# [What is expected]
Check the records below line by line for the string "icon". Give the number of lines that contain it and nothing else.

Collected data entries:
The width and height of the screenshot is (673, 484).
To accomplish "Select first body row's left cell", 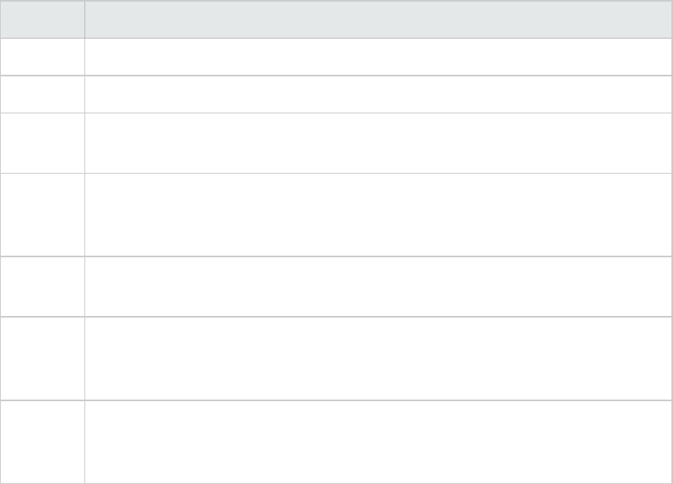I will click(x=42, y=57).
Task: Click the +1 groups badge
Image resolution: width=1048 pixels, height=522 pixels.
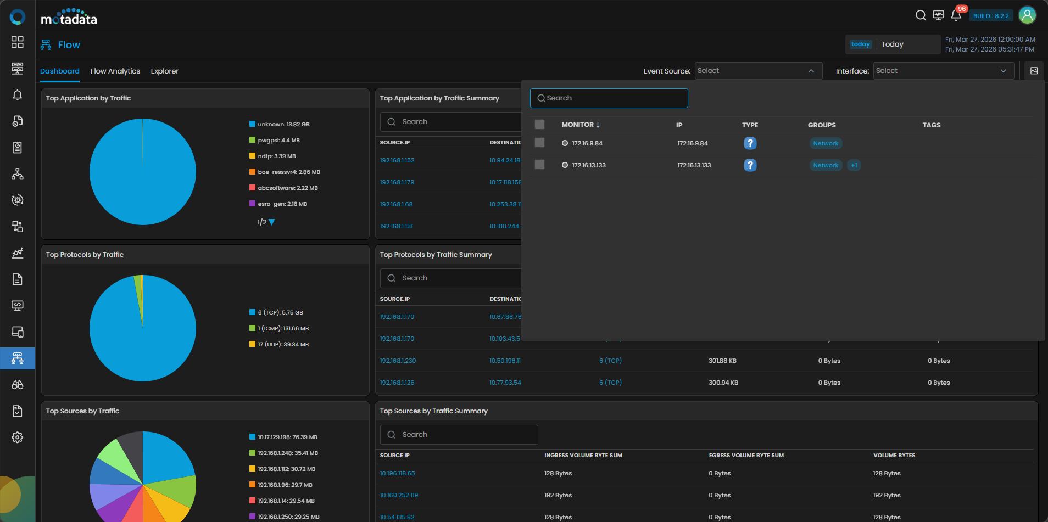Action: point(854,165)
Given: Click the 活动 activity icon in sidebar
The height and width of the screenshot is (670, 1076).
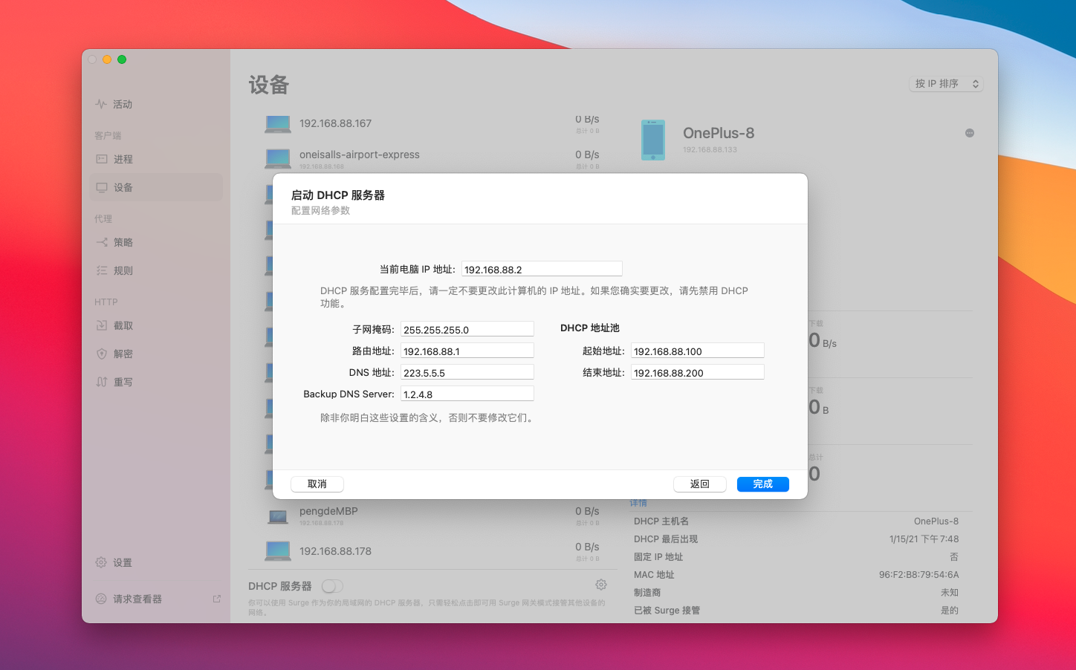Looking at the screenshot, I should 101,104.
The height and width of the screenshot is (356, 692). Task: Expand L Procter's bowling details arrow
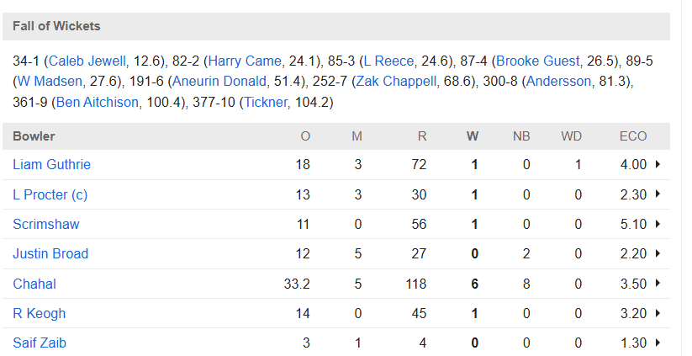pyautogui.click(x=658, y=194)
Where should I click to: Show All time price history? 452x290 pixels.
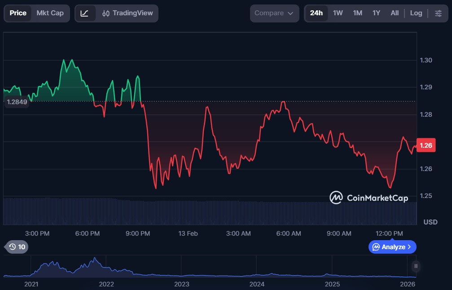(395, 13)
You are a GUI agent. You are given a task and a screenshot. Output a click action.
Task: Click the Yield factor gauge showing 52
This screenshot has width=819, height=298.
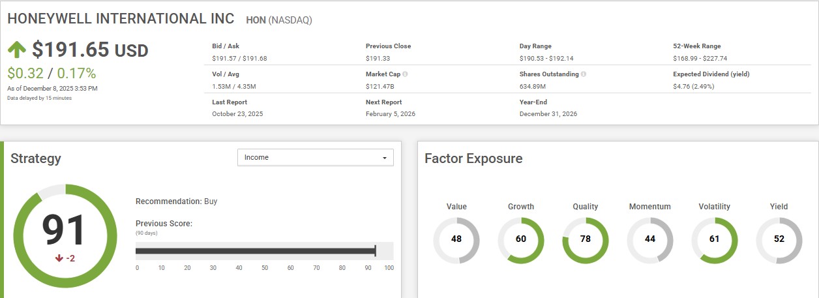coord(779,239)
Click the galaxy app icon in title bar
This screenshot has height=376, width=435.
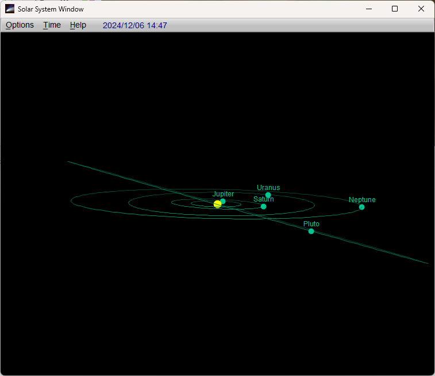[x=10, y=9]
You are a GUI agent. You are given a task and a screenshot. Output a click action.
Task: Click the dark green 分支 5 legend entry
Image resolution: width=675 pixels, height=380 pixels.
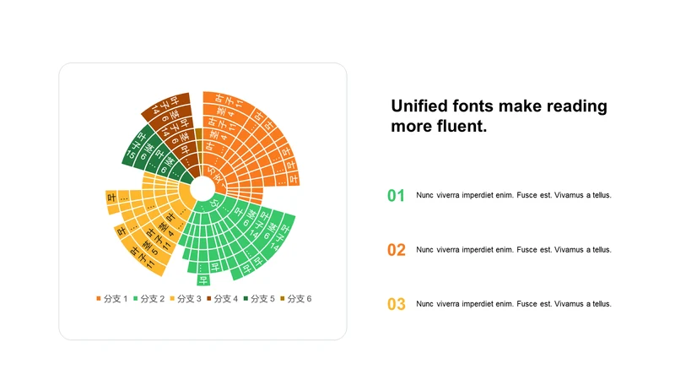coord(259,299)
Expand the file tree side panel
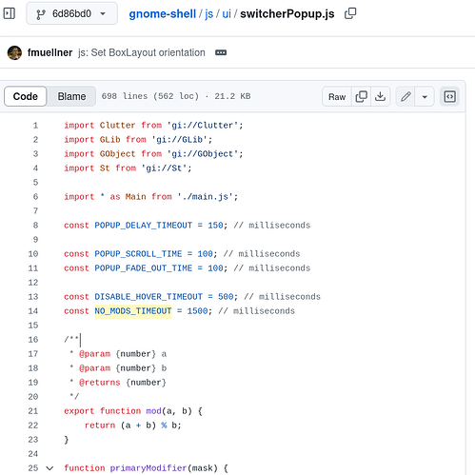This screenshot has height=475, width=475. [10, 13]
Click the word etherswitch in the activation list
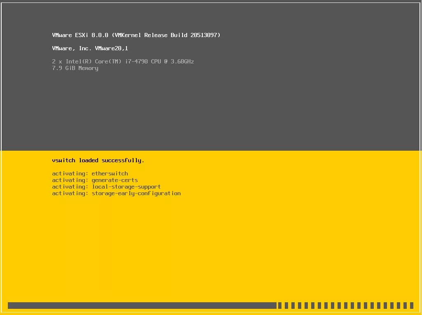This screenshot has height=315, width=422. tap(110, 174)
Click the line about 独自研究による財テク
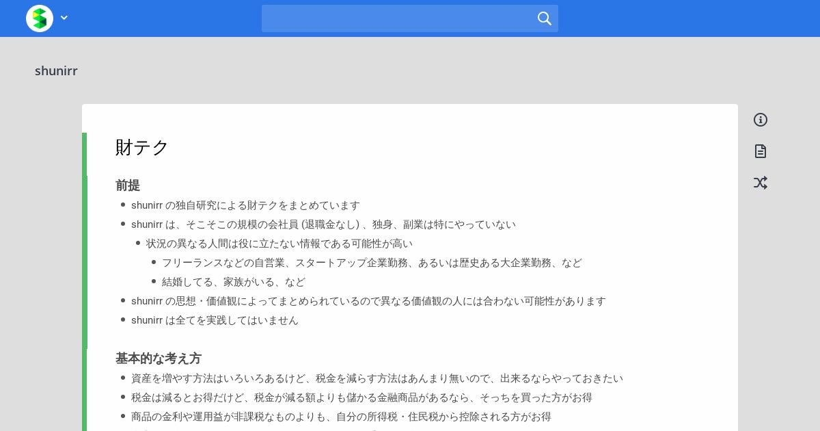The height and width of the screenshot is (431, 820). point(245,205)
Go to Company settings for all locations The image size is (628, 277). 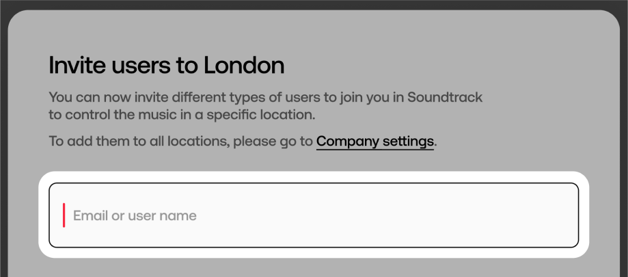[x=374, y=142]
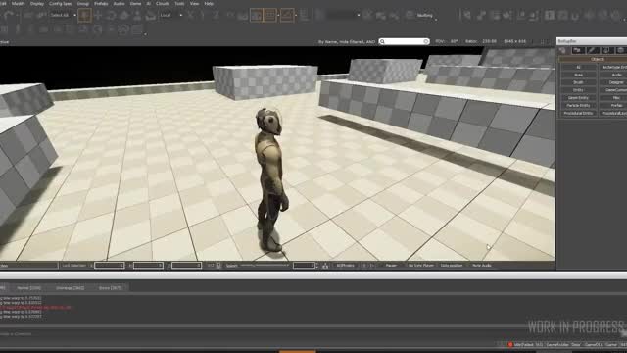Screen dimensions: 627x353
Task: Click the viewport search input field
Action: pyautogui.click(x=404, y=41)
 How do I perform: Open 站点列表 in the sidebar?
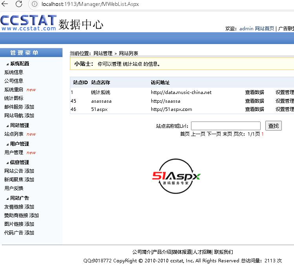click(14, 134)
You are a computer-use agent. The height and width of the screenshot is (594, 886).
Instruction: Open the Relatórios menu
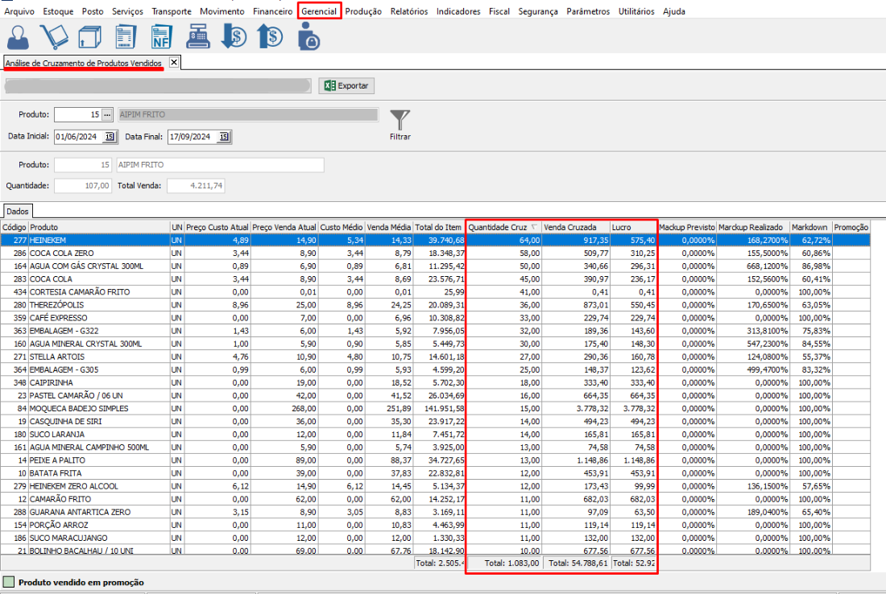pos(409,11)
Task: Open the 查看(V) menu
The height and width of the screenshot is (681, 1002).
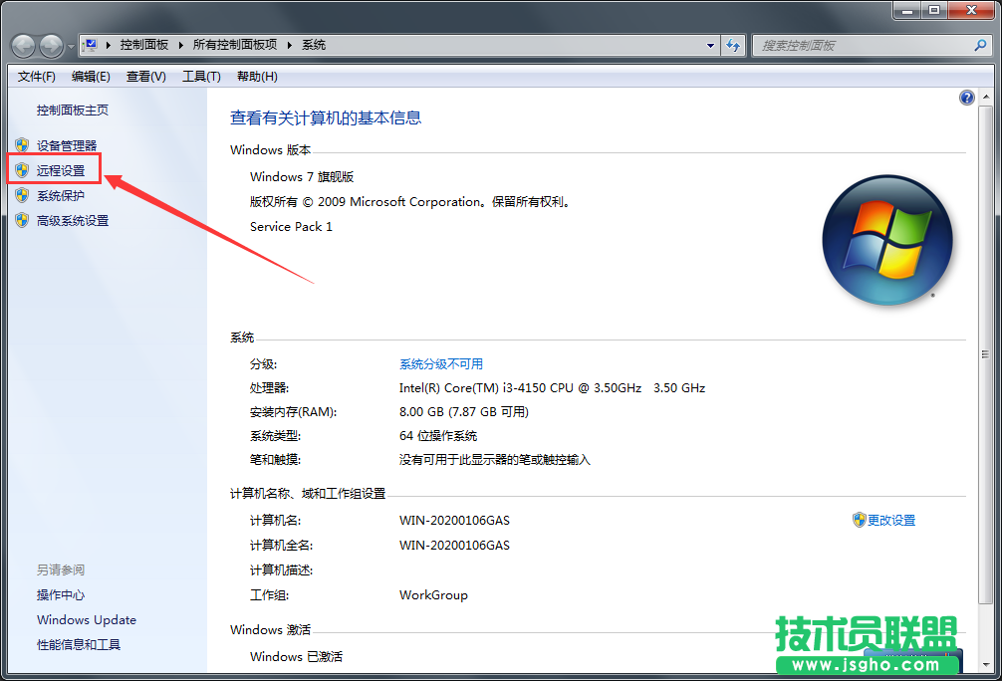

# [Solution to this exercise]
2